C'est alors qu'elle se met à parler de primaires.

Pour «Ségo», les primaires doivent être «transparentes, ouvertes, démocratiques» et plein d'autres adjectifs encore. Elle confirme vouloir participer à un «dispositif gagnant» avec Dominique Strauss-Kahn et Martine Aubry, sorte de pacte entre les trois cadors pour s'entendre entre eux sur le meilleur d'entre eux. On objecta alors de la contradiction entre la promesse d'une primaire populaire, faisant départager par les citoyens charismes et visions du monde, et un prosaïque accord de coulisses.

«Ce ne sera pas un accord de coulisses. Mieux vaut se mettre d'accord avant. On le fera de façon publique.

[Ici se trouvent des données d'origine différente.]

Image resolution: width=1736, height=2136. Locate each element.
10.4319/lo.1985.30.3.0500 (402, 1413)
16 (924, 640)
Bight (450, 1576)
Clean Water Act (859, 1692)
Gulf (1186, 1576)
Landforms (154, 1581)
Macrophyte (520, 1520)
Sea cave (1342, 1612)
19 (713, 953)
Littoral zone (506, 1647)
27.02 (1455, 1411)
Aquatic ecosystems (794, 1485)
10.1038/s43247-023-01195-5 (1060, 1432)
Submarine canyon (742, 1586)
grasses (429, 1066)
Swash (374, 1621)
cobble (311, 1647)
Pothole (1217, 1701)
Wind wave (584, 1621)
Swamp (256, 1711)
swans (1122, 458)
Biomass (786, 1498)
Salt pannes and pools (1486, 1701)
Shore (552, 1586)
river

Ce ne sera pas dans le dos des citoyens. La présidentielle, c'est une épreuve. Ce n'est pas un jeu. Ce ne sont pas des trucs d'ego. Ce ne sont pas des élucubrations personnelles.»

L'assiette de gâteaux est finie. Ceux de la télé attendent pour le café. Elle n'est plus là. On reste avec Maxime Bono. On boit un dernier verre, et on s'en va. En se disant que c'était vraiment vachement... vachement... vachement quoi, au fait?